Source passage

In response to the COVID-19 pandemic, the Bank of Canada and government crown corporations are taking extraordinary measures to ensure the Canadian financial system continues to operate.
Under normal circumstances, the Bank of Canada’s mandate is to maintain the inflation rate between 1 and 3%. The primary tool it uses to achieve this goal is setting a target for what is referred to as the “overnight lending rate.”
The overnight lending rate is the rate at which banks and other financial institutions lend money to one another, to cover all their day-to-day operations. When the Bank of Canada makes its regularly scheduled bank rate announcements regarding the target for the overnight lending rate, they are setting the mid-point of a band. As of April 17, 2020, the Bank of Canada’s target rate is 0.25%, with an upper bound of 0.75% and a lower bound of 0.25%. The Bank of Canada tracks agreed-upon interest rates among financial institutions. If the rates drift too high, the Bank of Canada offers to lend money, if the rates fall too low, they borrow at the target rate. These actions ensure overnight lending contracts stay within the Bank of Canada’s prescribed operating band.

Dataset section

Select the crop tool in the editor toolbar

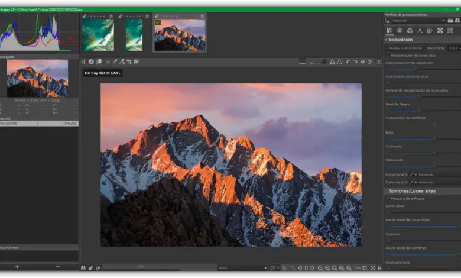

Task requirements
Retype the part of the Bank of Canada passage above that begins at the words "In response to" and stops after the words "continues to operate.".

Completed task
In response to the COVID-19 pandemic, the Bank of Canada and government crown corporations are taking extraordinary measures to ensure the Canadian financial system continues to operate.